■ DOCUMENT EXTRACT:
· · · · ·

A greedy algorithm is a simple, intuitive algorithm that is used in optimization problems. The algorithm makes the optimal choice at each step as it attempts to find the overall optimal way to solve the entire problem. Greedy algorithms are quite successful in some problems, such as Huffman encoding which is used to compress data, or Dijkstra's algorithm, which is used to find the shortest path through a graph.
However, in many problems, a greedy strategy does not produce an optimal solution. For example, in the animation below, the greedy algorithm seeks to find the path with the largest sum. It does this by selecting the largest available number at each step. The greedy algorithm fails to find the largest sum, however, because it makes decisions based only on the information it has at any one step, without regard to the overall problem.
Structure of a Greedy Algorithm
Greedy algorithms take all of the data in a particular problem, and then set a rule for which elements to add to the solution at each step of the algorithm. In the animation above, the set of data is all of the numbers in the graph, and the rule was to select the largest number available at each level of the graph. The solution that the algorithm builds is the sum of all of those choices.
If both of the properties below are true, a greedy algorithm can be used to solve the problem.
- Greedy choice property: A global (overall) optimal solution can be reached by choosing the optimal choice at each step.
- Optimal substructure: A problem has an optimal substructure if an optimal solution to the entire problem contains the optimal solutions to the sub-problems.
In other words, greedy algorithms work on problems for which it is true that, at every step, there is a choice that is optimal for the problem up to that step, and after the last step, the algorithm produces the optimal solution of the complete problem.
To make a greedy algorithm, identify an optimal substructure or subproblem in the problem. Then, determine what the solution will include (for example, the largest sum, the shortest path, etc.). Create some sort of iterative way to go through all of the subproblems and build a solution.
Sometimes greedy algorithms fail to find the globally optimal solution because they do not consider all the data. The choice made by a greedy algorithm may depend on choices it has made so far, but it is not aware of future choices it could make.
In the graph below, a greedy algorithm is trying to find the longest path through the graph (the number inside each node contributes to a total length). To do this, it selects the largest number at each step of the algorithm. With a quick visual inspection of the graph, it is clear that this algorithm will not arrive at the correct solution. What is the correct solution? Why is a greedy algorithm ill-suited for this problem?

· · · · ·

■ ASSIGNED TASK A: List the steps the text on greedy algorithms gives for making a greedy algorithm.
■ ASSIGNED TASK B: Write the next part of the text on greedy algorithms, picking up after its final sentence.
The data that comes after this text plays no part in this work.

■ DATA BLOCK:
· · · · ·

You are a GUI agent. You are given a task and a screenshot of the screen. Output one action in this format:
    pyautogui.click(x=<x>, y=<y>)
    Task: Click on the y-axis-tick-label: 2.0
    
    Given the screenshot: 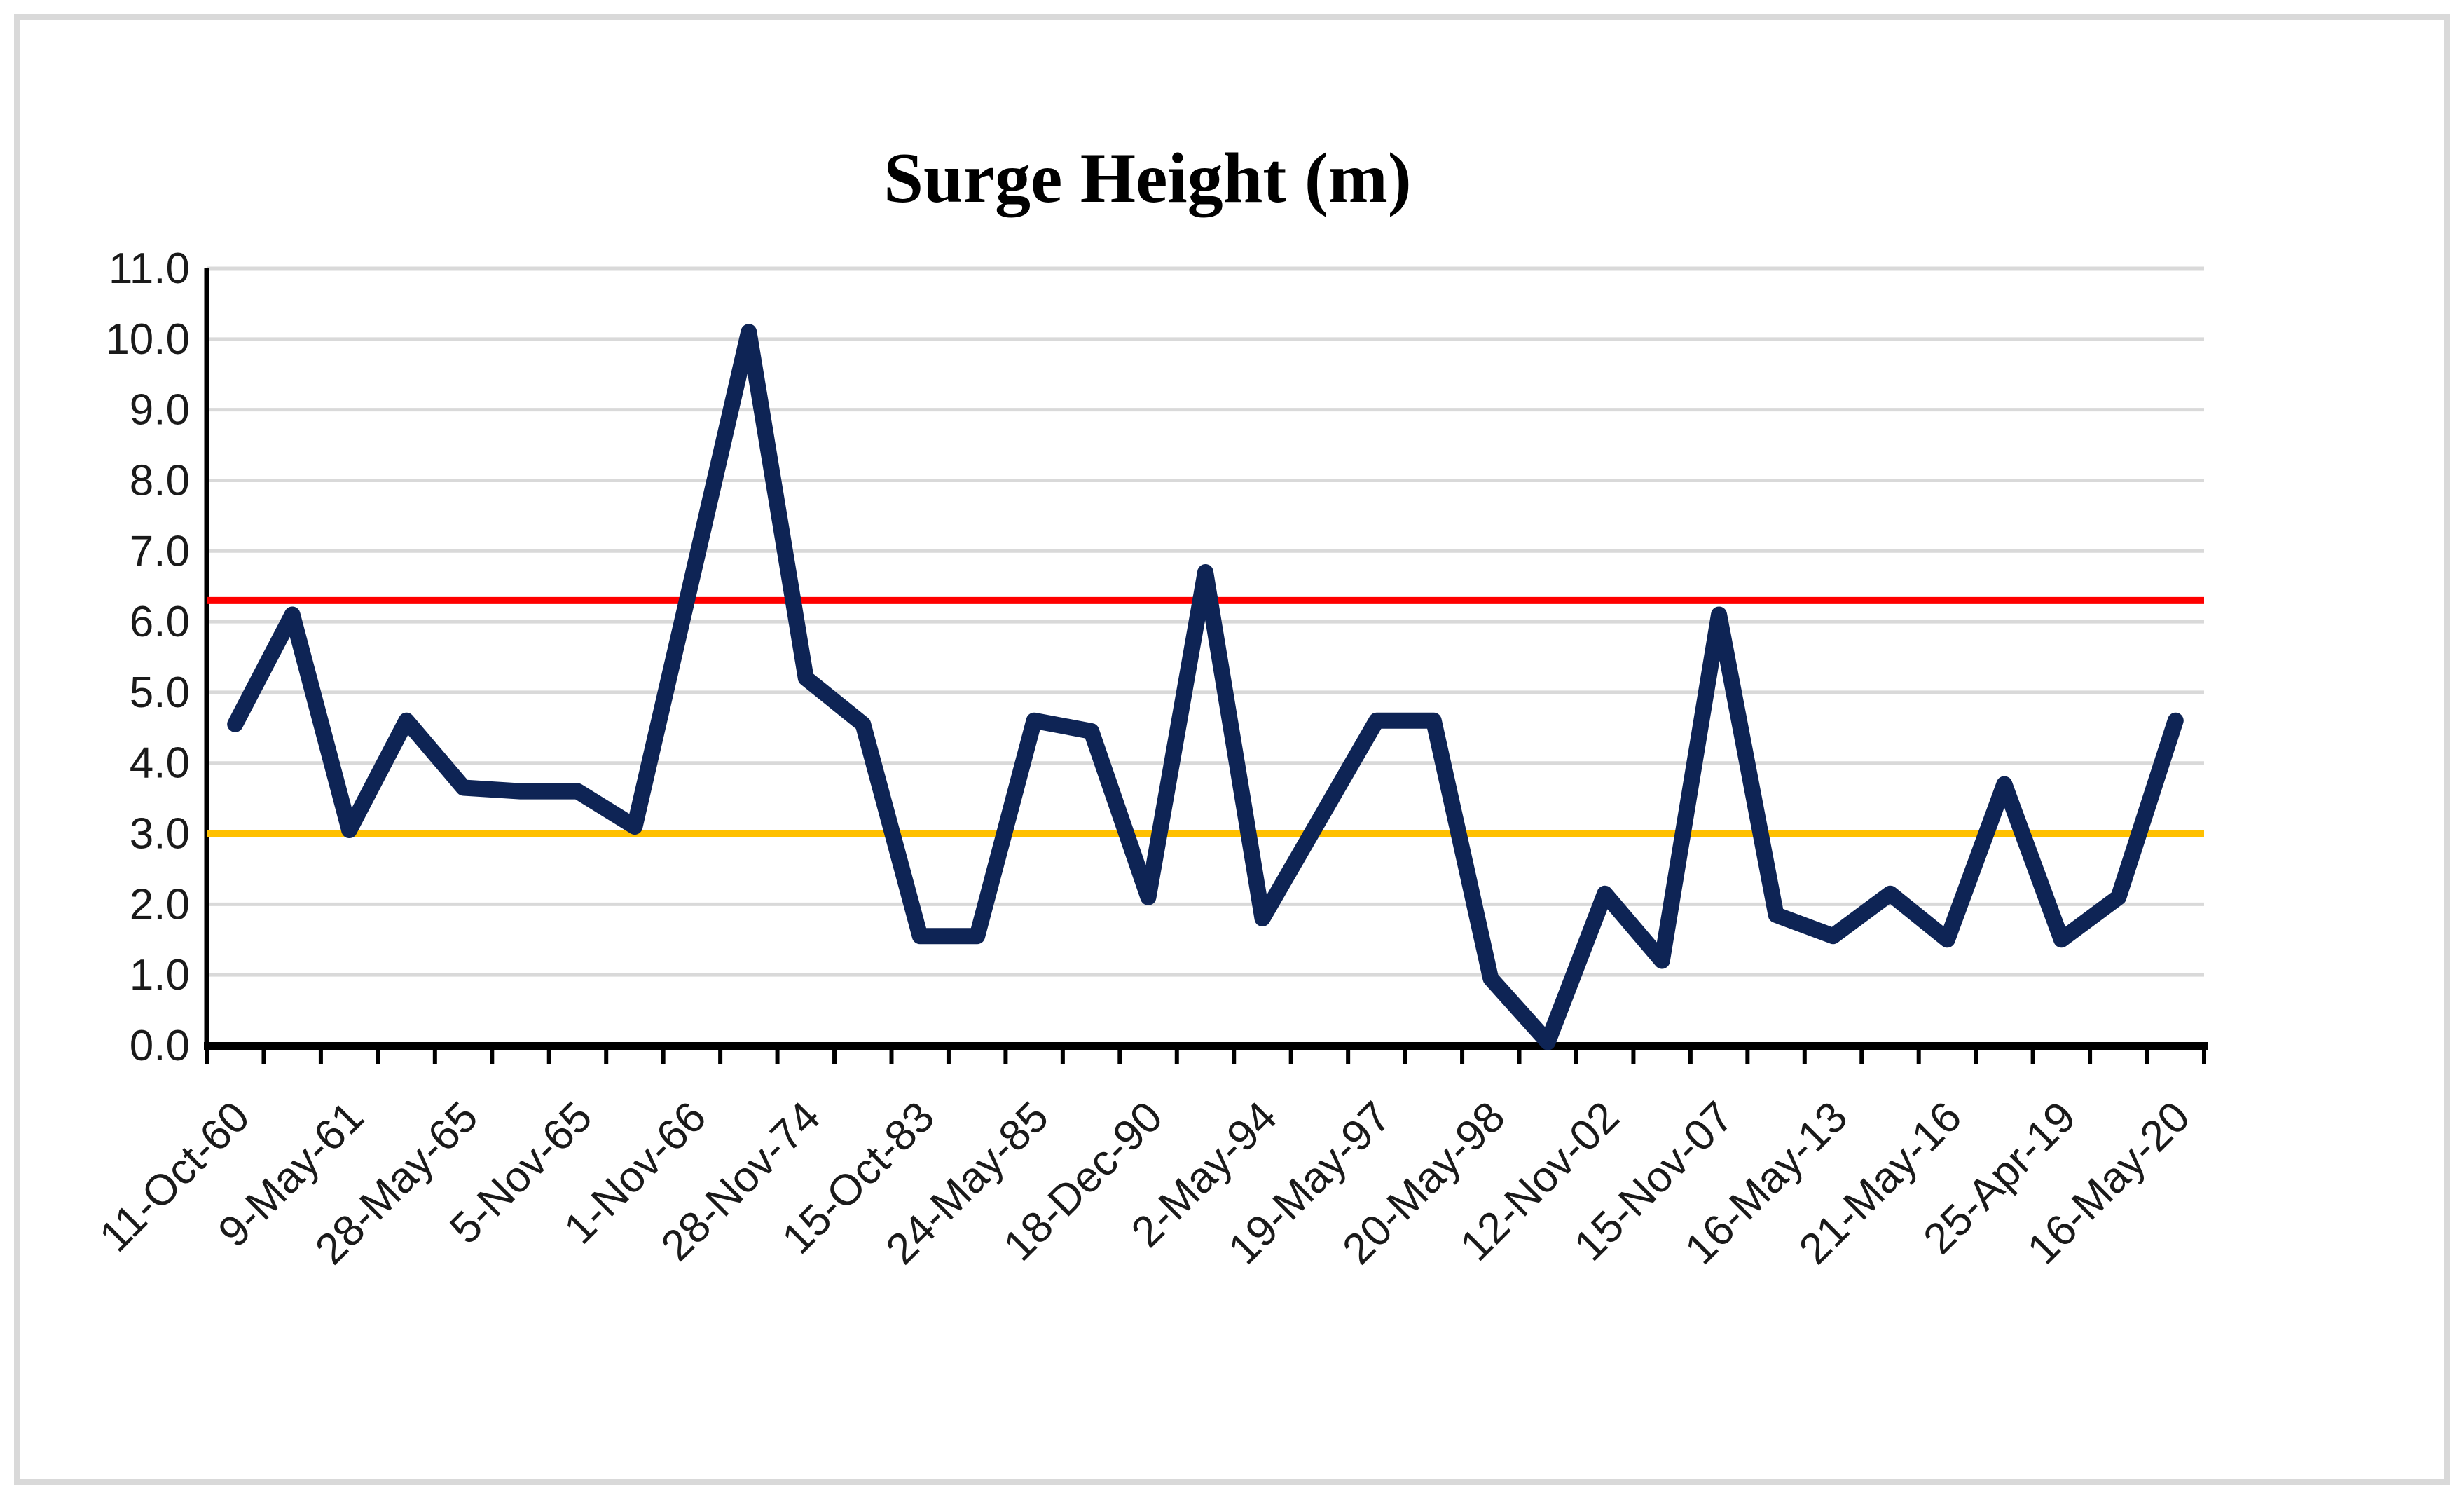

· · · · ·

■ OUTPUT A:
1. Identify an optimal substructure or subproblem in the problem.
2. Determine what the solution will include, for example the largest sum or the shortest path.
3. Create an iterative way to go through all of the subproblems and build a solution.

■ OUTPUT B:
The correct solution for the longest path through the graph is \(7, 3, 1, 99\). This is clear to us because we can see that no other combination of nodes will come close to a sum of \(99\), so whatever path we choose, we know it should have \(99\) in the path. There is only one option that includes \(99\): \(7, 3, 1, 99\).
The greedy algorithm fails to solve this problem because it makes decisions purely based on what the best answer at the time is: at each step it did choose the largest number. However, since there could be some huge number that the algorithm hasn't seen yet, it could end up selecting a path that does not include the huge number. The solutions to the subproblems for finding the largest sum or longest path do not necessarily appear in the solution to the total problem. The optimal substructure and greedy choice properties don't hold in this type of problem. \(_\square\)
Here, we will look at one form of the knapsack problem. The knapsack problem involves deciding which subset of items you should take from a set of items if you want to optimize some value: perhaps the worth of the items, the size of the items, or the ratio of worth to size.
In this problem, we will assume that we can either take an item or leave it (we cannot take a fractional part of an item). We will also assume that there is only one of each item. Our knapsack has a fixed size, and we want to optimize the worth of the items we take, so we must choose the items we take with care.
Our knapsack can hold at most 25 units of space.
Here is the list of items and their worths.
Item Size Price Laptop 22 12 PlayStation 10 9 Textbook 9 9 Basketball 7 6
Which items do we choose to optimize for price?
There are two greedy algorithms we could propose to solve this. One has a rule that selects the item with the largest price at each step, and the other has a rule that selects the smallest sized item at each step.
- Largest-price Algorithm: At the first step, we take the laptop. We gain \(12\) units of worth, but can now only carry \(25-22 = 3\) units of additional space in the knapsack. Since no items that remain will fit into the bag, we can only take the laptop and have a total of \(12\) units of worth.
- Smallest-sized-item Algorithm: At the first step, we will take the smallest-sized item: the basketball. This gives us \(6\) units of worth, and leaves us with \(25-7 = 18\) units of space in our bag. Next, we select the next smallest item, the textbook. This gives us a total of \(6+9 =15\) units of worth, and leaves us with \(18-9 = 9\) units of space. Since no remaining items are \(9\) units of space or less, we can take no more items.
The greedy algorithms yield solutions that give us \(12\) units of worth and \(15\) units of worth. But neither of these are the optimal solution. Inspect the table yourself and see if you can determine a better selection of items.
Taking the textbook and the PlayStation yields \(9+9=18\) units of worth and takes up \(10+9=19\) units of space. This is the optimal answer, and we can see that a greedy algorithm will not solve the knapsack problem since the greedy choice and optimal substructure properties do not hold. \(_\square\)
In problems where greedy algorithms fail, dynamic programming might be a better approach.
There are many applications of greedy algorithms. Below is a brief explanation of the greedy nature of a famous graph search algorithm, Dijkstra's algorithm.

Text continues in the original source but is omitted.